Excluding activity on LooksRare, we’re seeing rising sales across the board, along with a growing number of unique traders active on the market. This suggests more diverse, and more importantly, more decentralized trading activity.
NFT sales and trades conducted using blockchains aside from Ethereum have also seen steady growth in recent months. Networks such as Avalanche, Flow, Polygon, and Solana have all been beneficiaries of this increased activity.
Towards the end of 2021, we started seeing more NFT groups partner up with established and influential brands for their launches. For instance, Adidas linked up with the BAYC and Punks Comic teams to launch their first NFT in December 2021.
Yuga Labs, the creators of the BAYC, took things a step further in the following months. With a few moves, it looks like they’re well on their way to fully emulating Adidas’ influence on the sporting goods and apparel market. Unfortunately, to most observers, this ‘influence’ looks a bit more like a monopoly – all happening in the span of a little more than a year.

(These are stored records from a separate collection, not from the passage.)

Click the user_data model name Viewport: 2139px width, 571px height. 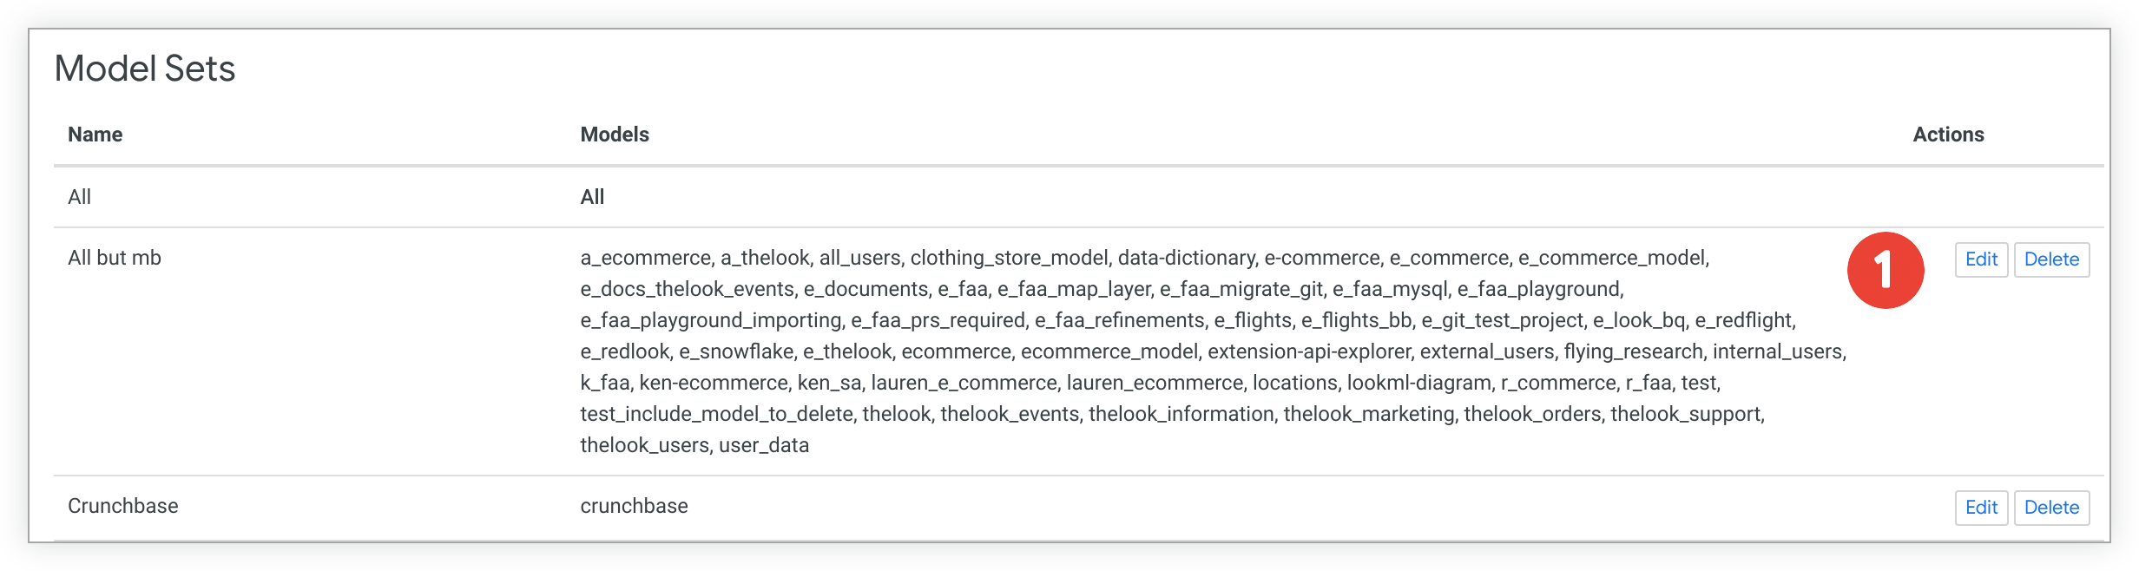click(764, 445)
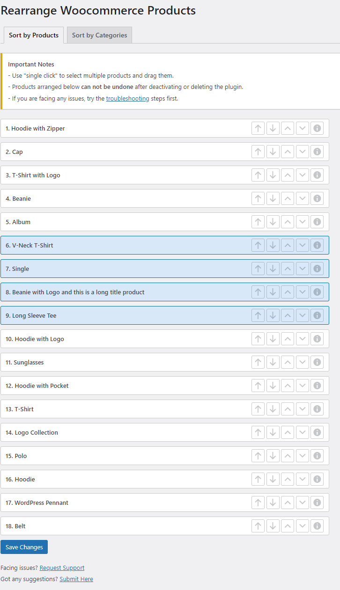Viewport: 340px width, 590px height.
Task: Send Sunglasses to top of list
Action: pos(258,362)
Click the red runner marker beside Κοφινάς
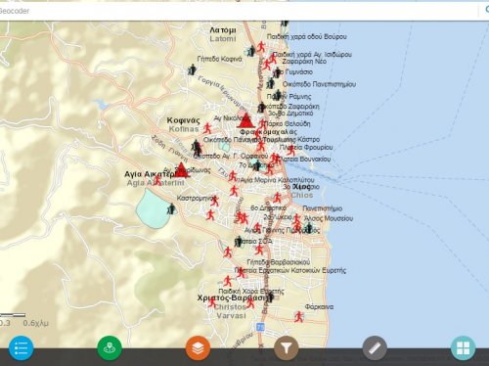489x366 pixels. [207, 128]
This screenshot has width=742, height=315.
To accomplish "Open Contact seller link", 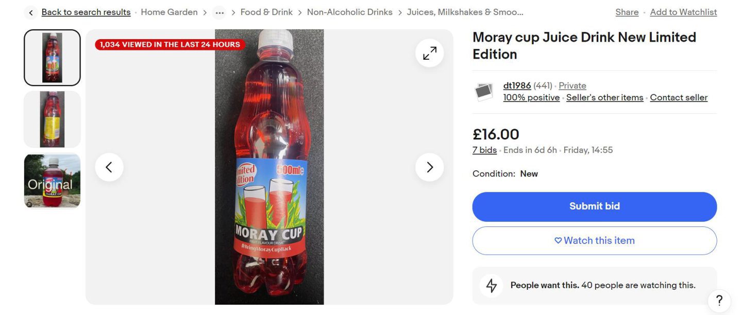I will (x=679, y=97).
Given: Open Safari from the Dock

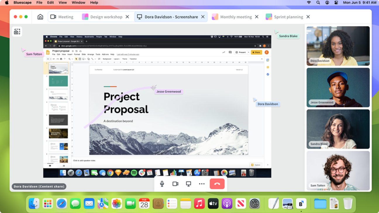Looking at the screenshot, I should pos(61,203).
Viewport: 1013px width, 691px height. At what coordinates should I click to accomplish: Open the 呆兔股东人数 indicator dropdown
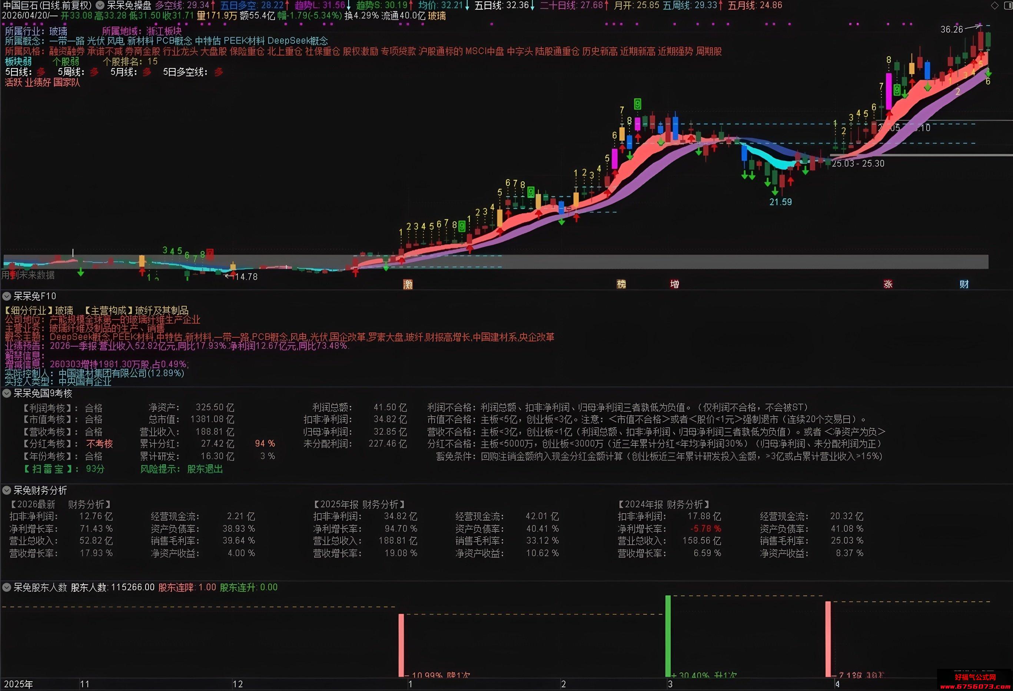pos(7,587)
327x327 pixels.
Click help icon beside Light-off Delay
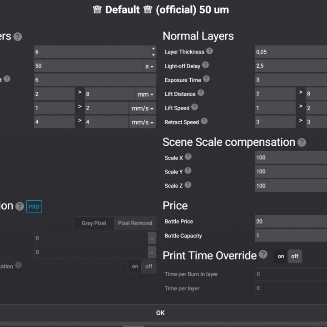[x=205, y=65]
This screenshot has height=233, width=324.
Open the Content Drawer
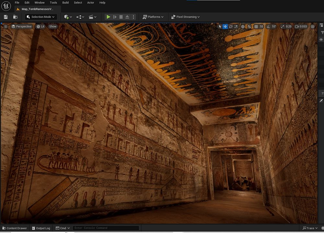(14, 228)

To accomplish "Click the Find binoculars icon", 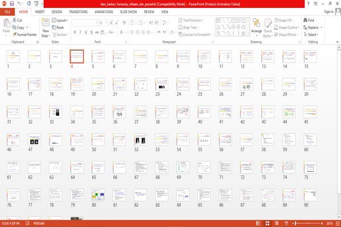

Some of their recent moves include acquiring IPs from CryptoPunks and Meebits. With this, Yuga Labs now represents 44% of Ethereum’s Top 100 NFT Collections market cap. No other group even comes close. If this trend keeps up, we’re going to see the NFT market dominated by a few entities operating similarly to how investment groups do in the traditional finance world.
Be wary of hacks
Although it might take some time for the mainstream gaming industry to figure out NFTs, smaller studios have already enjoyed massive amounts of success by opting for a play-to-earn model. Since its launch in March 2018, Sky Mavis’ Axie Infinity has cleared the 10 million player mark, and with that, over $4 billion in NFT sales.
Unfortunately, this massive sales volume has also made the game a prime target for hacks. Just this past week, Axie Infinity reported losing $615 million in USDC and ETH on its Ronin Network to a coordinated hacking attack. So far, the game’s creators have raised $150 million in funds to reimburse affected users.
This is far from an isolated incident – the Web3 community has incurred over $1.19 billion in losses over the course of 2022, accounting for roughly 35% of all-time stolen funds. The NFT space, in particular, has suffered through at least three high-profile hacking incidents in the past few months alone. Hopefully, these incidents will trend downwards in the coming months as platforms get hip to the security vulnerabilities hackers have and will continue to try and exploit.